As the market turns on and heats up the focus of many shops will soon turn from DIY to Get-it-Done. The goal being to get jobs out the door so you can bill it and get paid. Backlogs are not your friend. They may provide a false sense of security, but in the end, it is efficiency that wins the day.

Based on machine tool sales data it is evident that a lot of OEMs and tiered suppliers are still sitting on the sidelines waiting for market confidence to improve and stabilize further before investing in equipment. This same lack of confidence has driven many machine tool builders to reduce inventory exposure by cutting back on production. As demand increases, builders will find themselves in a backlog situation themselves with ever-increasing delays in delivery from months to more than a year.  In the meantime, your customer wants their parts - now.

Now is the time for deliberate planning and a hard look at options that can materially increase efficiency and overall throughput. As demand returns, the challenge many shops will face is not a lack of work, but the ability to execute quickly, consistently, and profitably. The reality of doing more with less over the coming months and years is unavoidable, driven by skilled labor shortages, rising costs, and increasing customer expectations around lead times and quality.

For many manufacturers, this naturally leads to evaluating automation strategies. Five-axis machining solutions are often one of the first considerations, as they consolidate multiple operations into a single setup, reduce handling, improve part accuracy, and free up labor for higher-value tasks. In many cases, five-axis machining is not just a productivity upgrade, it is a practical form of automation that delivers immediate gains without the complexity of fully automated cells.

Beyond the machine tool itself, pallet pools, pallet changers, and robotic or cobot-assisted tending solutions can significantly extend spindle utilization, particularly during unattended or lights-out operation.

Another solution to consider is to evaluate and reassign existing machine assets.

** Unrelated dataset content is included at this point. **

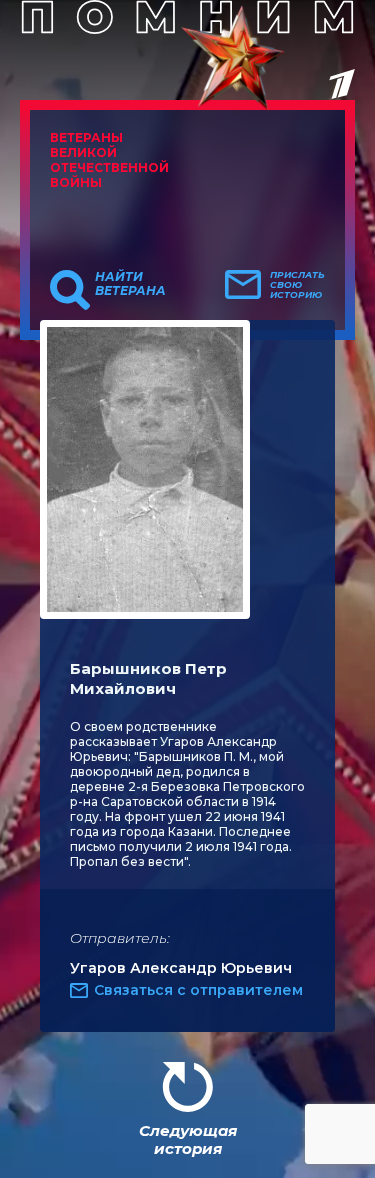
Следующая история (188, 1139)
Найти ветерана (130, 284)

Capable machines are often underutilized, tied up in low-value or non-critical operations such as material prep simply because “that’s how it’s always been done.” Reassigning these machines to higher-value work, while offloading secondary processes, can unlock hidden capacity.

This is also an ideal moment to revisit value stream mapping with fresh eyes. As volumes increase, inefficiencies that were tolerable during slower periods quickly become bottlenecks. Material flow deserves particular attention. Material sourcing and preparation (sizing, squaring, flattening, deburring, and cleaning) can represent 50% or more of total job time and are frequently the root cause of production interruptions and extended cycle times. Addressing these upstream processes often delivers faster and more sustainable gains than focusing solely on cutting time at the machine.

At this point I should avoid a shameless plug for pre-machined materials, but they are proven to increase machining throughput on production jobs by 25% or more.

Taking the time to plan now, before backlogs swell and delivery windows tighten, will put you in control of the next growth cycle rather than reacting to it. The winners in the next phase of the market will not be those who simply add work, but those who execute smarter, faster, and with greater consistency.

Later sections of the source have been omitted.